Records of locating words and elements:
..........

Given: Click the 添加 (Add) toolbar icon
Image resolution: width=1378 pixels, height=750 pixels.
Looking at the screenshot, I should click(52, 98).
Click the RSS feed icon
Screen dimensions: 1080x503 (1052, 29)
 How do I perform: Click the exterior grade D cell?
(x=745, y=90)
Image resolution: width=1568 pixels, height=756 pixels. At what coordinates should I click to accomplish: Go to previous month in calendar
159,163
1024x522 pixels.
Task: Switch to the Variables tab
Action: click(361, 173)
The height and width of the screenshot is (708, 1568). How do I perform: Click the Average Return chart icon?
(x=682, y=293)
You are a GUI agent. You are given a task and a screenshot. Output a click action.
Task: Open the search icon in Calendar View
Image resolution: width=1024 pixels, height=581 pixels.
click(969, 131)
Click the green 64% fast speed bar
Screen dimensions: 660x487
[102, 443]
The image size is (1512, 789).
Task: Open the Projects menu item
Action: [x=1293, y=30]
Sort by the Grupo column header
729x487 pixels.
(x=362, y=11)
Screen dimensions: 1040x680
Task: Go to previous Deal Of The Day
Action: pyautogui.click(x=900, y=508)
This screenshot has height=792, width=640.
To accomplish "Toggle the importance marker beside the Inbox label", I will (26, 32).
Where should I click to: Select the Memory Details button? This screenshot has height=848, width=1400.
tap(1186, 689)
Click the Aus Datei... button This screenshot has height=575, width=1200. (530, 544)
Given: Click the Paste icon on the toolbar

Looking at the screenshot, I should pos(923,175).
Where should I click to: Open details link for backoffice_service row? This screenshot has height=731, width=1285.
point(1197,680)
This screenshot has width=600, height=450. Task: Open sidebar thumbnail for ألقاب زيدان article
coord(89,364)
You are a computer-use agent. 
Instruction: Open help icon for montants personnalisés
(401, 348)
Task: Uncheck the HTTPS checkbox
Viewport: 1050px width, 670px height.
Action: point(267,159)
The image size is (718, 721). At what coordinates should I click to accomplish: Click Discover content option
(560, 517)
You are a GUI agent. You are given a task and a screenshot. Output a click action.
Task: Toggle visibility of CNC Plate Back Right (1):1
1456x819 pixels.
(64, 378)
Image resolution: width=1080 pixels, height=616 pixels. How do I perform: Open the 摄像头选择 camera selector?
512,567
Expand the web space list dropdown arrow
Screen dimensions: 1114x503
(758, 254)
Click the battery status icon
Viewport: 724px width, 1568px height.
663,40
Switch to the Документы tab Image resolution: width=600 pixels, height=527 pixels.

..........

• YOUR GOAL:
Output everything from the start of the entries down to the line containing "Screen dimensions: 1080x503 (1052, 29)" as a JSON list of strings, one string per line, omitting blank lines.

• TASK RESULT:
[
  "Given: Click the 添加 (Add) toolbar icon",
  "Image resolution: width=1378 pixels, height=750 pixels.",
  "Looking at the screenshot, I should click(52, 98).",
  "Click the RSS feed icon",
  "Screen dimensions: 1080x503 (1052, 29)"
]